Like Mothers in Charge, One Vision One Life, a Pittsburgh based nonprofit organization, is working to combat violence in the community. El Gray, program director for One Vision One Life, said they bring attention to community violence through their violence responses and prayer vigils, which usually take place at the site of the homicide.
Gray believes that in order for things to get better, there needs to be more government and community reform. As far as government, Gray said there needs to be more community relations between police and residents, less money spent on incarceration and more on education and more job training, re-entry programs and more jobs. And on a community level, more involvement. “Our communities are being silenced and residents are in fear of retaliation. There needs to be a collective effort. The elders of the village have to take responsibility. “Now you cannot say anything to someone else’s child without the parents going off, and sometimes the parents are worse than the kids. There was a time when that was different,” Gray said.
“It is not pleasant to see Pennsylvania number one. Our state is still not even responding to this issue. The problems of parenting, equal opportunities for employment, the lack of quality education continues to plague us. Then there is the problem of recidivism in our correctional system. It is known as the Department of Corrections. Instead we house citizens and do not rehabilitate,” Pennsylvania state Rep. Joe Preston Jr. said
Although it takes a community effort, community groups cannot do it alone. Special agent Jeff Killeen, of the Pittsburgh Federal Bureau of Investigations, said, “Gun violence and drugs are significant problems in the Pittsburgh area. We are aggressively pursuing this issue and hitting it hard from our agency. We have had some success, especially in the last three years, but we are far from done.” He added that one of their biggest problems is that when they take one person off the street and prosecute him, by the time the process is over, someone else has taken his place.
Nils Frederickson, a spokesperson for Pennsylvania Attorney General Tom Corbett, said the Attorney General and his office continue to do things to address the issue of gun violence. Through state funding, his office, along with the Philadelphia police and the district attorney, have collaborated on a gun violence task force. It is working to decrease gun violence and keep guns off the street. He said they are working on cracking down on straw purchases—individuals who buy guns for those who cannot legally buy them.
“Before it was a high profit, low risk (of getting caught) type of crime, now we are turning it around and making it a low profit, high risk. Individuals who do these crime are just as responsible as the gunman and will be prosecuted,” Frederickson said.

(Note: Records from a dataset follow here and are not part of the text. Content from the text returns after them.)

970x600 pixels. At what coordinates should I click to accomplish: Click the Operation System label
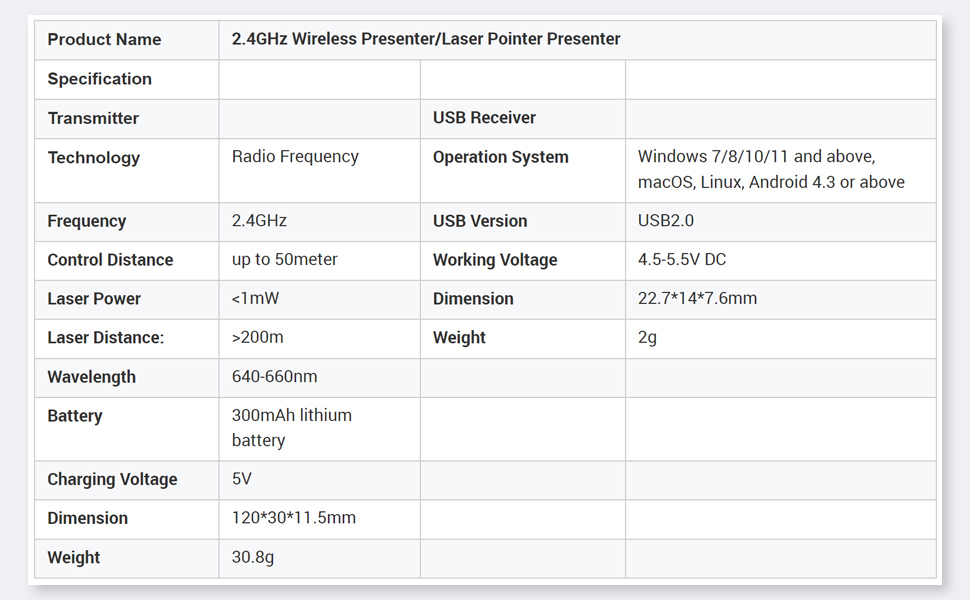click(500, 157)
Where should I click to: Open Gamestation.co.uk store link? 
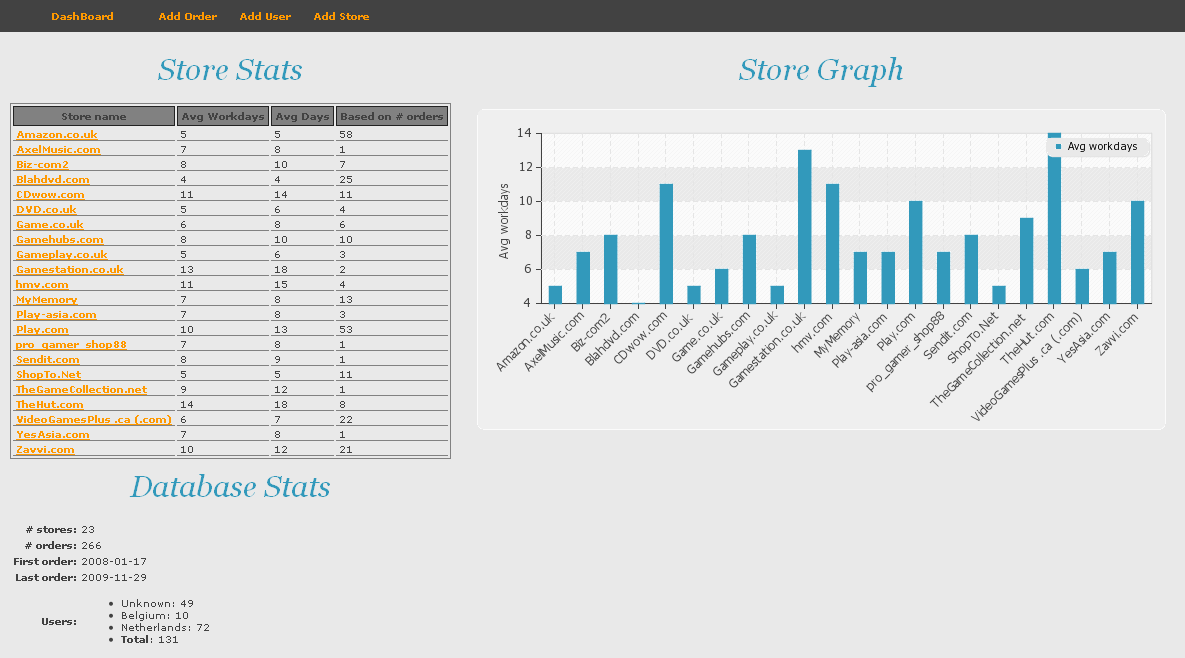[x=70, y=270]
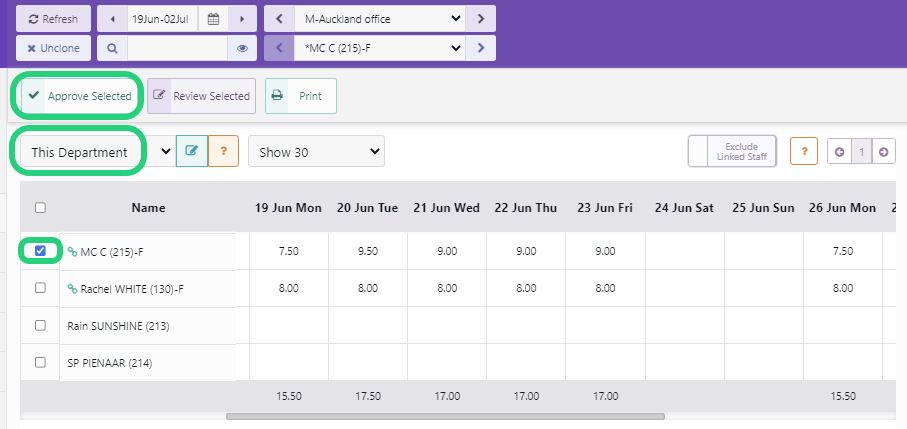This screenshot has height=429, width=907.
Task: Click the green edit icon beside department filter
Action: 191,152
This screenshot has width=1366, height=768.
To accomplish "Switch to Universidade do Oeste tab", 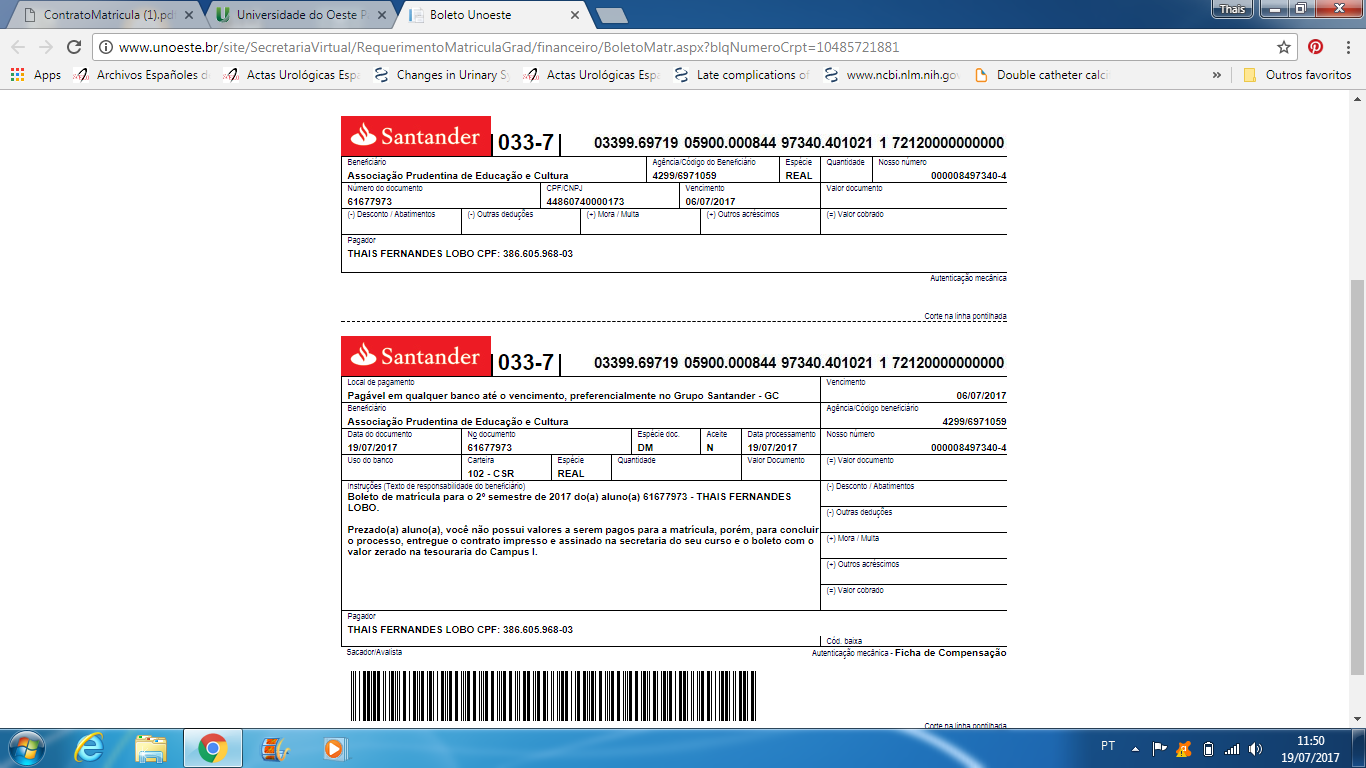I will 300,16.
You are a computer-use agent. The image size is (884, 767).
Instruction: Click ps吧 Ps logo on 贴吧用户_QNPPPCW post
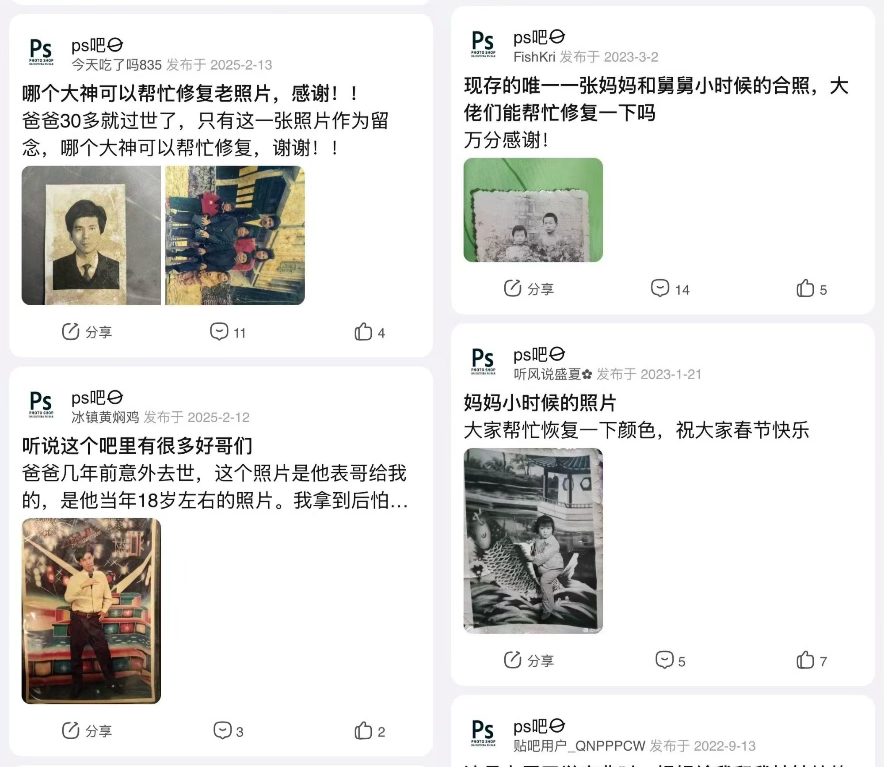[483, 733]
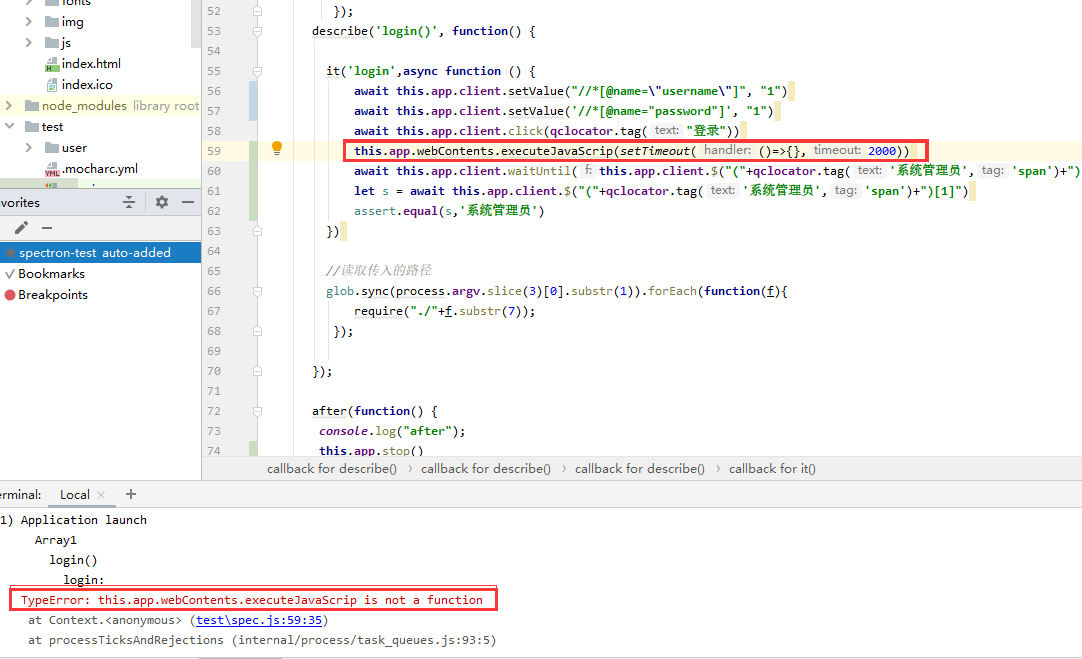Expand the js folder
This screenshot has height=659, width=1082.
(30, 42)
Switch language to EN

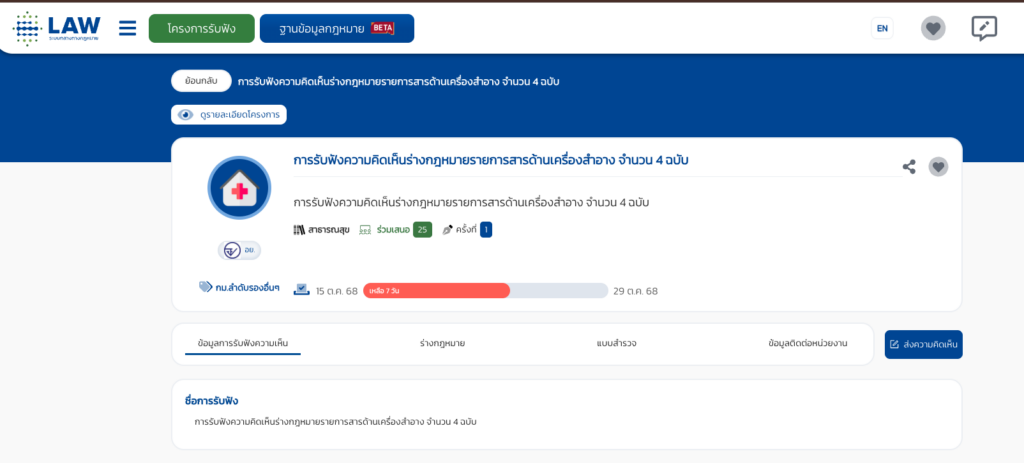(882, 28)
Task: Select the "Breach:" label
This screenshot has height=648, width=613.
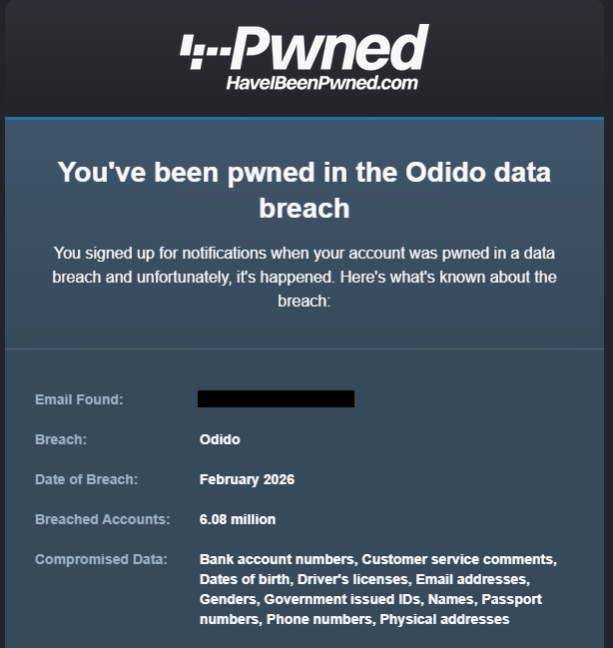Action: coord(61,440)
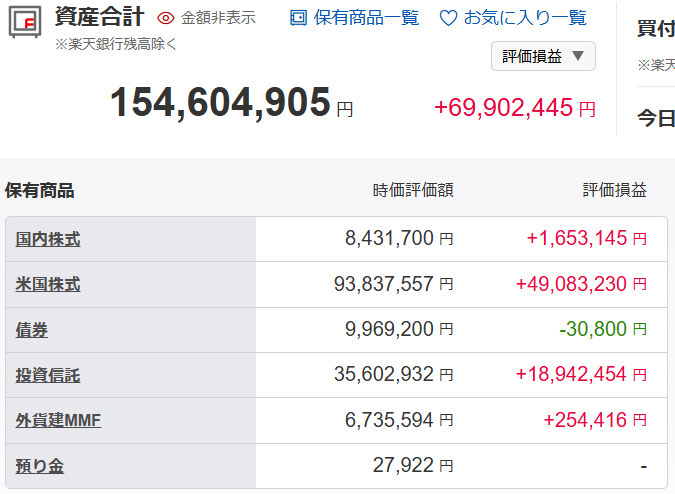Open the 預り金 link

pos(40,466)
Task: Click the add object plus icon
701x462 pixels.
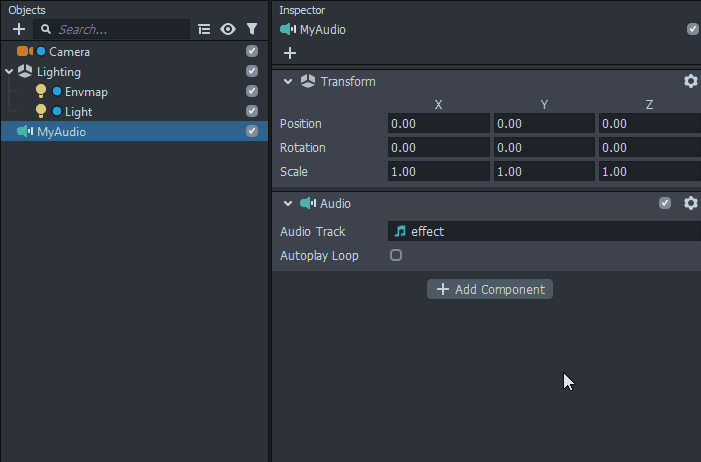Action: click(x=18, y=29)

The attorney general also has a gun violence education program, which is free and available to anyone in the state. It teaches about the impact of gun violence. Interested parties can either have someone conduct the workshop or send for the materials to do their own, which can be found on the attorney general’s website.
The commissioner of Philadelphia, Charles Ramsey, did not respond and The Pittsburgh Bureau Chief of Police Nate Harper, did not respond before press time.
No matter which organization is doing what, this issue is going to take a collaborative effort from all sides. As Gray said, “It is a WE thing not a ME thing.”